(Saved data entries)
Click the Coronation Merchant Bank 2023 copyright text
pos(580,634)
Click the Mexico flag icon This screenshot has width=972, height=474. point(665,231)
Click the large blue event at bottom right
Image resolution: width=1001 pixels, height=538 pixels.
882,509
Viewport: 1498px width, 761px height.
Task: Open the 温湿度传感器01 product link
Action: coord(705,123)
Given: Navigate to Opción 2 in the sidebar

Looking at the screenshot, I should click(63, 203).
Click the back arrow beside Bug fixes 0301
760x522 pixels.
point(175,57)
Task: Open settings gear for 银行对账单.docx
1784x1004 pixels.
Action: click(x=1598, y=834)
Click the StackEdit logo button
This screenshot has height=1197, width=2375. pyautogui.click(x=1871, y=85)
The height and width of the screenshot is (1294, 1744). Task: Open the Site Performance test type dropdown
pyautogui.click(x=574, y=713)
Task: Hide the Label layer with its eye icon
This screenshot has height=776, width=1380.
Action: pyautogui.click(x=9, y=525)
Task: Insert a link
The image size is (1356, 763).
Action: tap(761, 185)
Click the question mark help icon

■ **Exercise objective**
Going from the line that contains "Click the Mexico" to the last line of the records, reproduce every line as written.

■ **Answer for this exercise**
Click the Mexico flag icon This screenshot has width=972, height=474. point(665,231)
Click the large blue event at bottom right
Image resolution: width=1001 pixels, height=538 pixels.
882,509
Viewport: 1498px width, 761px height.
Task: Open the 温湿度传感器01 product link
Action: coord(705,123)
Given: Navigate to Opción 2 in the sidebar

Looking at the screenshot, I should click(63, 203).
Click the back arrow beside Bug fixes 0301
760x522 pixels.
point(175,57)
Task: Open settings gear for 银行对账单.docx
1784x1004 pixels.
Action: click(x=1598, y=834)
Click the StackEdit logo button
This screenshot has height=1197, width=2375. pyautogui.click(x=1871, y=85)
The height and width of the screenshot is (1294, 1744). Task: Open the Site Performance test type dropdown
pyautogui.click(x=574, y=713)
Task: Hide the Label layer with its eye icon
This screenshot has height=776, width=1380.
Action: pyautogui.click(x=9, y=525)
Task: Insert a link
The image size is (1356, 763).
Action: tap(761, 185)
Click the question mark help icon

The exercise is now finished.